The U.S. Supreme Court agreed on Monday to take up another case involving affirmative action in higher education.
The justices agreed to review a federal appeals court ruling that struck down a 2006 Michigan ballot initiative that bars the use of racial preferences at state colleges and universities.
The Supreme Court is still weighing whether race-conscious admissions policies at the University of Texas at Austin violate the equal-protection clause of the U.S. Constitution. The court heard arguments in that case, Fisher v. University of Texas at Austin, last October and a decision could come at any time.
The new case is Schuette v. Coalition to Defend Affirmative Action (No. 12-682). Last November, the full U.S. Court of Appeals for the 6th Circuit, in Cincinnati, voted 8-7 to invalidate Michigan’s Proposal 2 as it applies to state colleges and universities. The measure was promoted by Ward Connerly, the California activist who had led his own state’s efforts to end racial preferences in education and government contracting in the 1990s.
Michigan’s Proposal 2 also bars school districts from discriminating or granting preferential treatment on the basis of race (in addition to sex, color, ethnicity, and national origin), but the challenge decided by the 6th Circuit deals only with the measure’s operation in higher education in the state.

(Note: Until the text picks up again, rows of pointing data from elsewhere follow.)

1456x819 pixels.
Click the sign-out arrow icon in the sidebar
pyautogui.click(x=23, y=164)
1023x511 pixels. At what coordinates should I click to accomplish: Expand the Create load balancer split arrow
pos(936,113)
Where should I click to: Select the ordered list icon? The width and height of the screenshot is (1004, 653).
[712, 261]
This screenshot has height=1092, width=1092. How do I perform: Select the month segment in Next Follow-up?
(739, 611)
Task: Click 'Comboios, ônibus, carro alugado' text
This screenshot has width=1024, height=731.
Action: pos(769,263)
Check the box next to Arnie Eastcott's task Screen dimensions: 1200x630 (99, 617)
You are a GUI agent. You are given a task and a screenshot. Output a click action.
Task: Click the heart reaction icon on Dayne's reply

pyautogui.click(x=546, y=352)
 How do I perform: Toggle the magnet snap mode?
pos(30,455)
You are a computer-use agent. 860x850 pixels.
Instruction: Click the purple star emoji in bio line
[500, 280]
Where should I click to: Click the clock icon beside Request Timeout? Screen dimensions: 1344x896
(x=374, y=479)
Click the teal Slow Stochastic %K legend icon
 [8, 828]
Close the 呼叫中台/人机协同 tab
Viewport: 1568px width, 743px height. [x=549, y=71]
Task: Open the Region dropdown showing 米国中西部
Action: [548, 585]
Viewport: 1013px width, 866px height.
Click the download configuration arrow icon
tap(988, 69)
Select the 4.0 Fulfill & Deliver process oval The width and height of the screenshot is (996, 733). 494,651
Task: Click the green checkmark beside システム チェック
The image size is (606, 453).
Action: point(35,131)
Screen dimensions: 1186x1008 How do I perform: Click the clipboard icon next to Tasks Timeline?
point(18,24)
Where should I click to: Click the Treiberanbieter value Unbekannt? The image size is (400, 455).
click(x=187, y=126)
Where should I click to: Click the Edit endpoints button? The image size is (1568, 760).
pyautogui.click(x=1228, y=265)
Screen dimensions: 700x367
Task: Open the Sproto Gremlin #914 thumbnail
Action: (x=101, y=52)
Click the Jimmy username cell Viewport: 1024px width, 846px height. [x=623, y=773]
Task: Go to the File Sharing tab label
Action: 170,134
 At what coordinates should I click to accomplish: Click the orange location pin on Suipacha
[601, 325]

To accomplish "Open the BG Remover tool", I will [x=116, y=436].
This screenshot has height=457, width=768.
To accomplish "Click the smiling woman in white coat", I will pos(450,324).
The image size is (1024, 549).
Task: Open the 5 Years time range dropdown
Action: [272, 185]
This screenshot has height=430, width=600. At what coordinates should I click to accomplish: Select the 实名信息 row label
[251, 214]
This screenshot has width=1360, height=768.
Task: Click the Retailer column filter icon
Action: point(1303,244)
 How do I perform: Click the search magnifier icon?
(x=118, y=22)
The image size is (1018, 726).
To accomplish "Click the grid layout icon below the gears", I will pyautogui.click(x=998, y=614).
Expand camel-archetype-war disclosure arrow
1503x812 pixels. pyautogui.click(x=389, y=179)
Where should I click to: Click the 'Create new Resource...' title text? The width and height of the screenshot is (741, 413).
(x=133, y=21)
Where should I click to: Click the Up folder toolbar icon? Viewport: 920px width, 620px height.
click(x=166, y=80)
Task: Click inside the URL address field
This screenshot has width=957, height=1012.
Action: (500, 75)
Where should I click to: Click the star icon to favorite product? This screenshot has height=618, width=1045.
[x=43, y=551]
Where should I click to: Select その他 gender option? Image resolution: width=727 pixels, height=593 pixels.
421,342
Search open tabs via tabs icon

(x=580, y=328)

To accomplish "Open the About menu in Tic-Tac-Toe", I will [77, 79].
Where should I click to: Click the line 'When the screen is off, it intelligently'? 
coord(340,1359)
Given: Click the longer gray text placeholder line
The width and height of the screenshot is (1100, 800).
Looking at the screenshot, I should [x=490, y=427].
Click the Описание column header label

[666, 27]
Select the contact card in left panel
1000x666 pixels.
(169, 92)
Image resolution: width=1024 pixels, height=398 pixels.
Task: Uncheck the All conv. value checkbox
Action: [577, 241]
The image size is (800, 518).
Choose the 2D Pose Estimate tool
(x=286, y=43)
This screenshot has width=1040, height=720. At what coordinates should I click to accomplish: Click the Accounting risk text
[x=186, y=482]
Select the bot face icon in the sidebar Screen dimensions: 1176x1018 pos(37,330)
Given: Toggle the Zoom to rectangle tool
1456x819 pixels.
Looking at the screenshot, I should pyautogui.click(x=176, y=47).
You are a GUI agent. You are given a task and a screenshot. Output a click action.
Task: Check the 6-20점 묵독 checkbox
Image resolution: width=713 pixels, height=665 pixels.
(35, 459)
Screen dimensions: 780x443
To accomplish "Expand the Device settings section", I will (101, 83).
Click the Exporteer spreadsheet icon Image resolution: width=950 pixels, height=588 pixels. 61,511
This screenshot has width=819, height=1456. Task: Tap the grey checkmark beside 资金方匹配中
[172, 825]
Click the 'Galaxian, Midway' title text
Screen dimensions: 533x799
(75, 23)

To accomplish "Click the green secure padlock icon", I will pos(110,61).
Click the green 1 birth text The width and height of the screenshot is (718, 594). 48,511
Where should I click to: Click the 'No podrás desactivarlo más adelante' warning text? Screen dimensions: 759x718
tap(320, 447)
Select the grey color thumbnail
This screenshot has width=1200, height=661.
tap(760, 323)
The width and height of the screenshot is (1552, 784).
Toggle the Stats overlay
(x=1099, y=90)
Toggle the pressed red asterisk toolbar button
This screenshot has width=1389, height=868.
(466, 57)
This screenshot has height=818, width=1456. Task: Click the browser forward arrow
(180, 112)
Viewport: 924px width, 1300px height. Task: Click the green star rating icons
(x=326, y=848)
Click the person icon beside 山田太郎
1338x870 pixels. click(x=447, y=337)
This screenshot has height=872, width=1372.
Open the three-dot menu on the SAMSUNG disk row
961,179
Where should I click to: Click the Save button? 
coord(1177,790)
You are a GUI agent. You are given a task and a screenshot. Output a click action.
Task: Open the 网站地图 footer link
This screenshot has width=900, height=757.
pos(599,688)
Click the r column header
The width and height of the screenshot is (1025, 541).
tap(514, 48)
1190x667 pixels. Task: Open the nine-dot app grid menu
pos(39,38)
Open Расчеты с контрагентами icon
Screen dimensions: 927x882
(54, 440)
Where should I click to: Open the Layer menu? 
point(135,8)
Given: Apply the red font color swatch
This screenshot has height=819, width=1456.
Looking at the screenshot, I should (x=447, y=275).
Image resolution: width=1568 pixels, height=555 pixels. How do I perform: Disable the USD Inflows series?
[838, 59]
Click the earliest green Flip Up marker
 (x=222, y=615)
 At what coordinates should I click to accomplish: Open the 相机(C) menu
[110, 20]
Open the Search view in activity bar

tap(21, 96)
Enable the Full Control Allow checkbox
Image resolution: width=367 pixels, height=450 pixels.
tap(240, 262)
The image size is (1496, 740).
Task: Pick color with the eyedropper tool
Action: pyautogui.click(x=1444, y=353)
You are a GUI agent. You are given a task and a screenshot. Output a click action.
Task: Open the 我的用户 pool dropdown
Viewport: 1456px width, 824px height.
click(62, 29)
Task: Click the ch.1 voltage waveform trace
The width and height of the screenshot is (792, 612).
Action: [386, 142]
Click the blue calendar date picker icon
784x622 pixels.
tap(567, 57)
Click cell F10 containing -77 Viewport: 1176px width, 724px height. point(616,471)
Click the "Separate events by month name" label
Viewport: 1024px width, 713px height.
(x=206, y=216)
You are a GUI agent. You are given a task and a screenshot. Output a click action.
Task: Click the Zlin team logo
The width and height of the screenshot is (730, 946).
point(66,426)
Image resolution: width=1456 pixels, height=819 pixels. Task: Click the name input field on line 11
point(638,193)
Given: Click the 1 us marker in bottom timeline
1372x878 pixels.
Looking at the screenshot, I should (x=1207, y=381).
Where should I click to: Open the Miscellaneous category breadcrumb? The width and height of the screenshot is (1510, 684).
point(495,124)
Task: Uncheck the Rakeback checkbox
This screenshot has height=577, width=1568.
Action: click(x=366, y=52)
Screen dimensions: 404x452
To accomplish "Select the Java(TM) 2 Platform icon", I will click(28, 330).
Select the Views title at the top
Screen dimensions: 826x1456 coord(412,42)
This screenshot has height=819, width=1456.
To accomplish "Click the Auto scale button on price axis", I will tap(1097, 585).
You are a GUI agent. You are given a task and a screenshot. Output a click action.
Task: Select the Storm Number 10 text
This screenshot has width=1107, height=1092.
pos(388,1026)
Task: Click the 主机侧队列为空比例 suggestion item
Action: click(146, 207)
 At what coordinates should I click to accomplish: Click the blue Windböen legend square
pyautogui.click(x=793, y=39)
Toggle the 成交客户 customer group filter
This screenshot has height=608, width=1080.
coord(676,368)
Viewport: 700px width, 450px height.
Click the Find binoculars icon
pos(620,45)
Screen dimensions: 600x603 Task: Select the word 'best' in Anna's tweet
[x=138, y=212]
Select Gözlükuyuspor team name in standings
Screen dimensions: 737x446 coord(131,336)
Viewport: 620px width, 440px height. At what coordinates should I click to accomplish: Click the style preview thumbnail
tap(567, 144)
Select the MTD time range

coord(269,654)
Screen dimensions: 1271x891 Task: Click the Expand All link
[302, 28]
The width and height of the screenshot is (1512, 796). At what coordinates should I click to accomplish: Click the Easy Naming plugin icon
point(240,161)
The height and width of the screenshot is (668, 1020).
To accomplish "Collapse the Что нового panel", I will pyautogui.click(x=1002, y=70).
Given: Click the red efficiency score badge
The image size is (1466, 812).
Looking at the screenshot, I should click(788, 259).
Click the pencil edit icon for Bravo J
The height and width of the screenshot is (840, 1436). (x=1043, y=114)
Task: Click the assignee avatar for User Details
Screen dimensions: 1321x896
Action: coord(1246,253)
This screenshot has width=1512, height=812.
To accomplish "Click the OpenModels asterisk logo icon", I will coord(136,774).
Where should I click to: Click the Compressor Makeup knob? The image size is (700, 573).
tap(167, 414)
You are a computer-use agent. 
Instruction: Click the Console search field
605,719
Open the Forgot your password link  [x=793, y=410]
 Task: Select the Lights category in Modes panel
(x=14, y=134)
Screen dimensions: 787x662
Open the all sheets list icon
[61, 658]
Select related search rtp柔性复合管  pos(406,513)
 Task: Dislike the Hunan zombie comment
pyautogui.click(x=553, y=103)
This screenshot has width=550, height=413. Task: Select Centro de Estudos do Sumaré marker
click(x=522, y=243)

A federal district court had upheld the measure, while a panel of the 6th Circuit had voted 2-1 in 2011 to strike it down. The full 6th Circuit agreed to reconsider the case. It outlined the issue as one of the measure running afoul of the equal-protection clause by removing the power of university officials to consider race in admissions to the extent they are allowed to do so under the Supreme Court’s landmark 2003 decision in Grutter v. Bollinger. That case involved the University of Michigan law school and said race could be taken into account as a plus fact in the individual consideration of an applicant.
The full appeals court’s majority said Proposal 2 violated the equal-protection clause as interpreted by two Supreme Court decisions about ballot initiatives. In Hunter v. Erickson, the high court in 1969 invalidated an Akron, Ohio, ballot measure that had overturned a fair-housing ordinance. In Washington v. Seattle School District No. 1, the court in 1982 struck down a ballot-initiated state law that prohibited busing for school desegregation.
“We find that the holistic race-conscious admissions policies now barred by Proposal 2 inure primarily to the benefit of racial minorities, and that such groups consider these policies to be in their interest,” said 6th Circuit Judge R. Guy Cole Jr. He added that the measure had a racial focus and that it unconstitutionally burdened the political interests of racial minorities in the state.
In one of several dissents on the full appeals court, Judge Jeffrey S. Sutton said the case had turned a virtue of affirmative action programs—that they typically grow out of democratic action—into a vice by suggesting that the 14th Amendment’s equal-protection clause bars states from eliminating such programs through amendments to their constitutions.
In their appeal to the Supreme Court, Michigan officials said the 6th Circuit decision turned “the democratic process on its head.”
“There is a fundamental difference between overturning policies that prohibit discrimination and ending polices that require preferences,” said the appeal filed by Michigan Attorney General Bill Schuette.
As with the Texas case, U.S. Supreme Court Justice Elena Kagan is recused from the Michigan case, presumably because she had some role in drafting federal briefs while she was U.S. solicitor general in 2009 and 2010.
There was immediate speculation about the Supreme Court’s reasons for granting review of the Michigan case while the Texas affirmative-action case is still pending. Normally, an appeal raising similar issues to that of a case to which the court is giving full review is held until the decision in the pending case is released.
It’s possible the justices think the issues raised in the Michigan case are sufficiently distinct from those in the Texas case. Or, the justices could be torn over the disposition of the Michigan case and could order reargument.
In any event, arguments in the Michigan case will be in the court’s next term.